「異例」と認めてのスタートだったが
日銀がETF購入を開始したのは10年前の2010年12月。民主党政権の下、白川方明総裁時代で、デフレ脱却が見通せず、景気下振れリスクも高まるという状況でのこと。日銀自身、「中央銀行にとって異例の措置であり、特に、金融資産の買入れは、異例性が強い」と認めての窮余の策だった。

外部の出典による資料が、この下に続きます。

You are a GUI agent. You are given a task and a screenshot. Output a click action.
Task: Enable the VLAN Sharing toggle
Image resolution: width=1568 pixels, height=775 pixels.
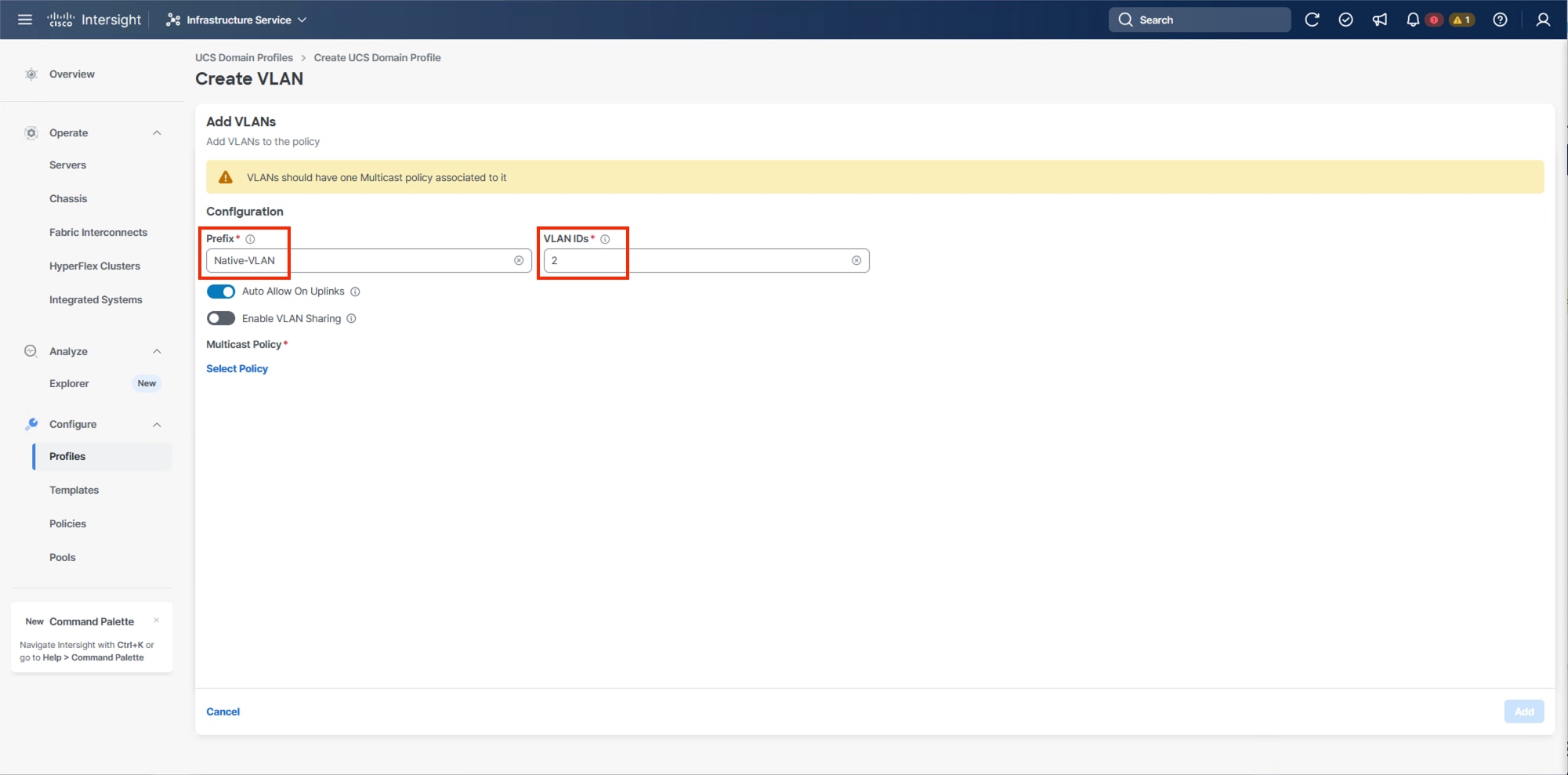pos(220,318)
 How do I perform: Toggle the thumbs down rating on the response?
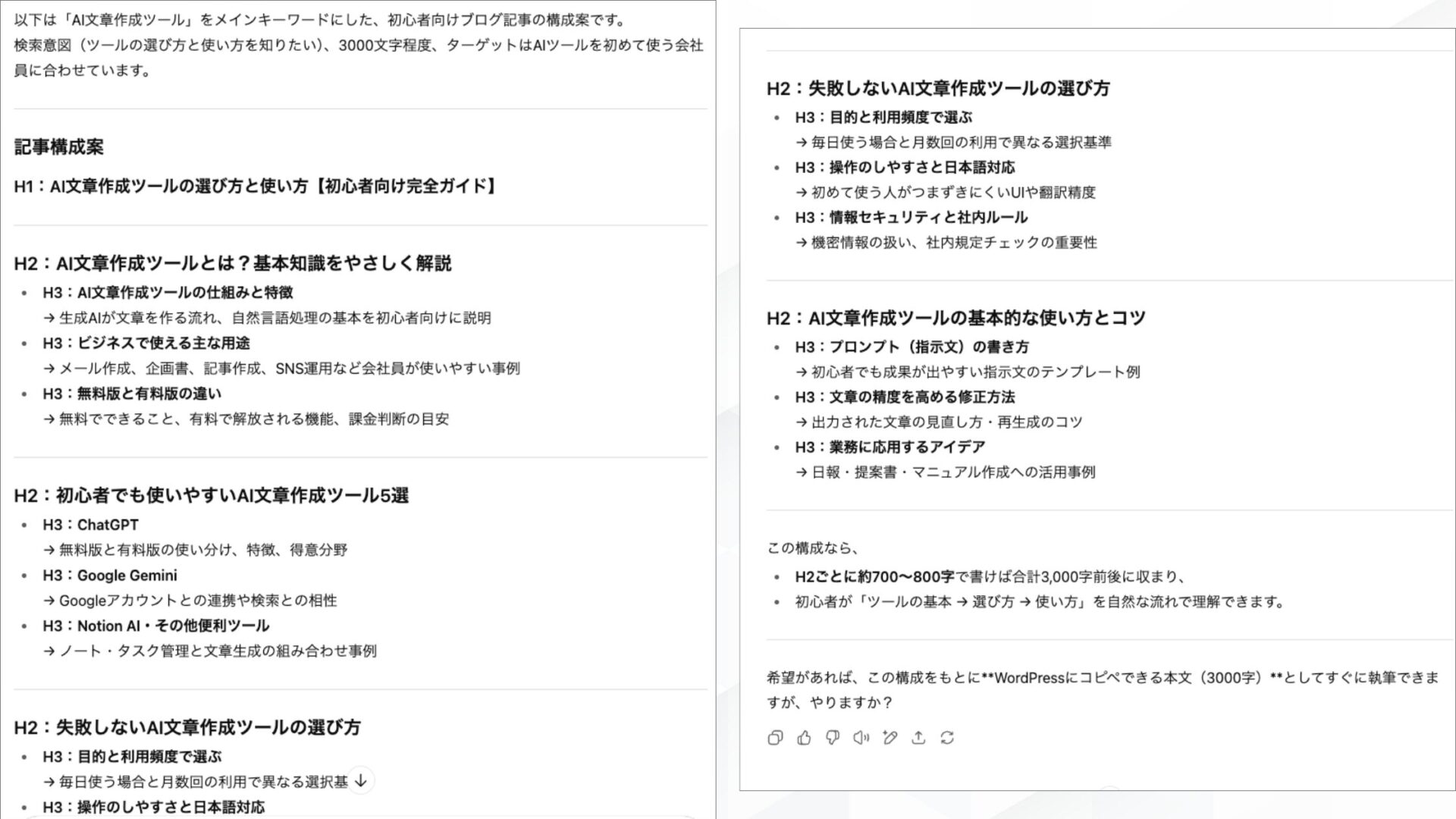tap(832, 737)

年間4500億円を上限としてスタートしたが、2012年末に第2次安倍晋三政権が発足し、黒田東彦氏が日銀総裁に就任して「アベノミクス」の柱として「異次元緩和」を開始し、その一環として2013年4月にETF購入上限は「年間1兆円」となり、その後は2014年10月に3兆円、2016年7月に6兆円に増額。2020年3月には新型コロナに対応した金融安定化策として、12兆円まで購入を増やせることにした。

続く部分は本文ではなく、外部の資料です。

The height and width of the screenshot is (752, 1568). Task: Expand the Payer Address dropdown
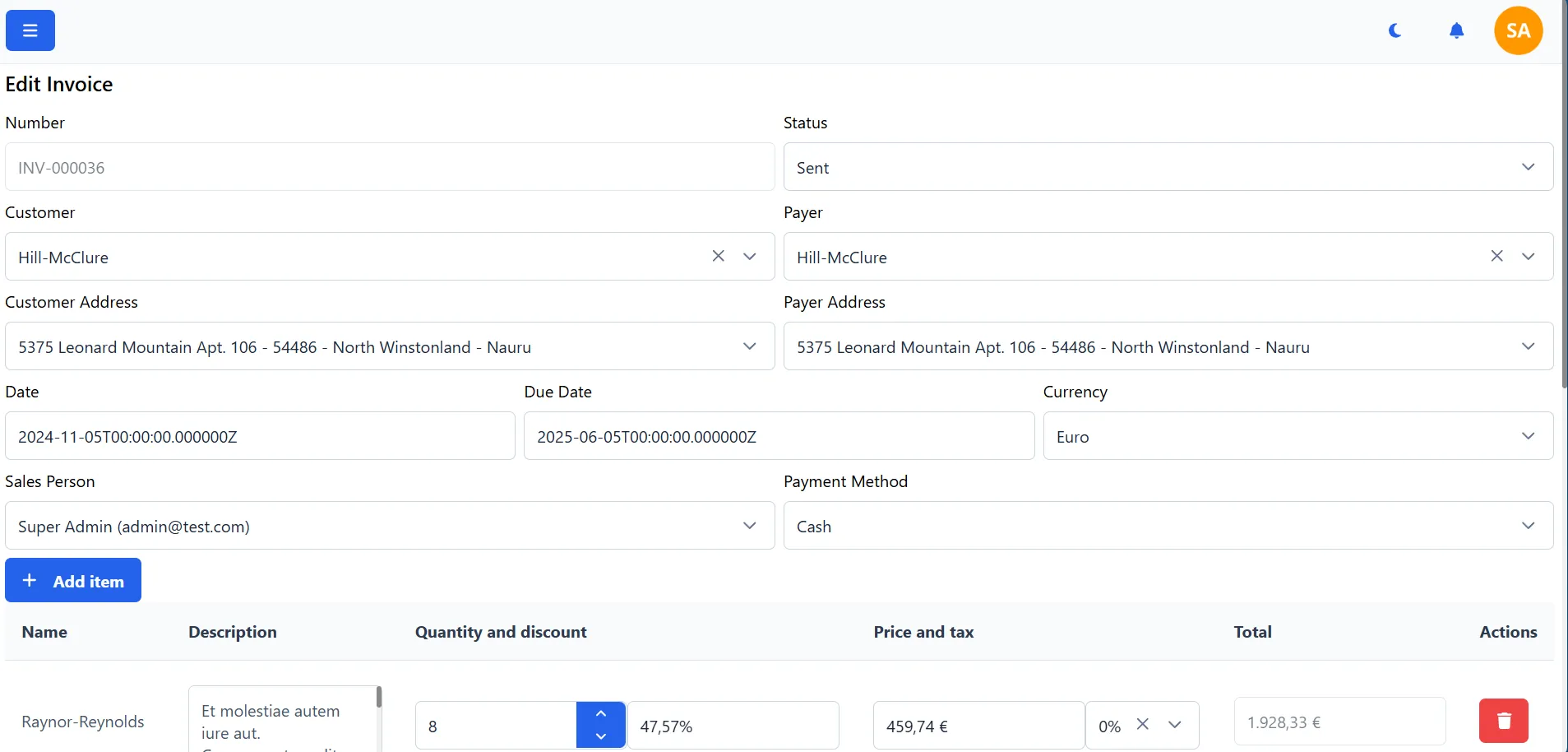click(1528, 346)
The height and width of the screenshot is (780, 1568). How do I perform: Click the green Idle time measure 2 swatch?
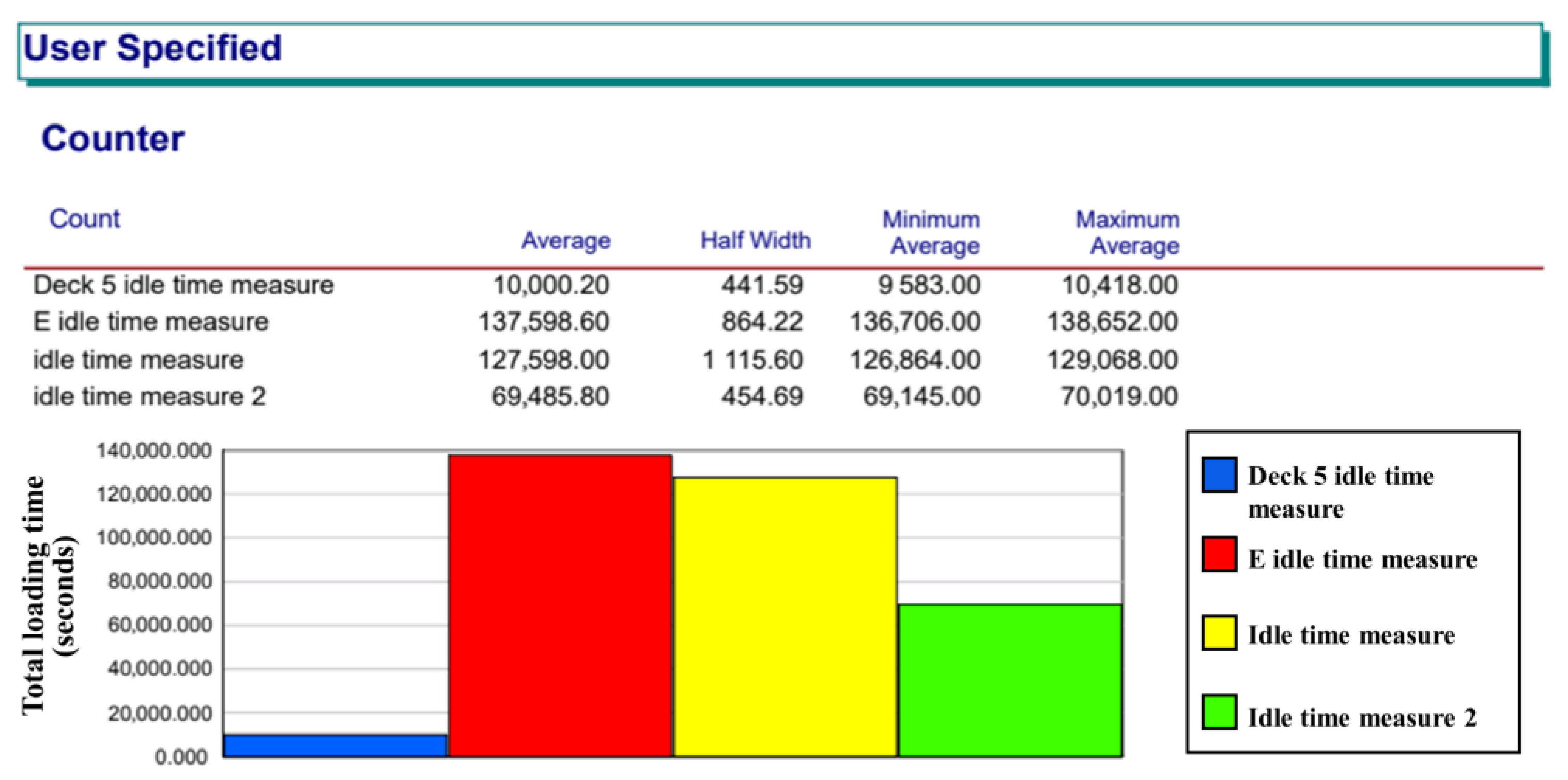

安倍政権では日銀と並び、GPIFの資産構成も2014年10月に変更され、国債を減らす一方、日本株の比率を12%から25%に倍増させた。国債に偏った運用では必要な利回りは得られないとの理由だが、日銀と並び「2頭のクジラ」と呼ばれるほどの株の「爆買い」は「官製相場」との批判を招いている。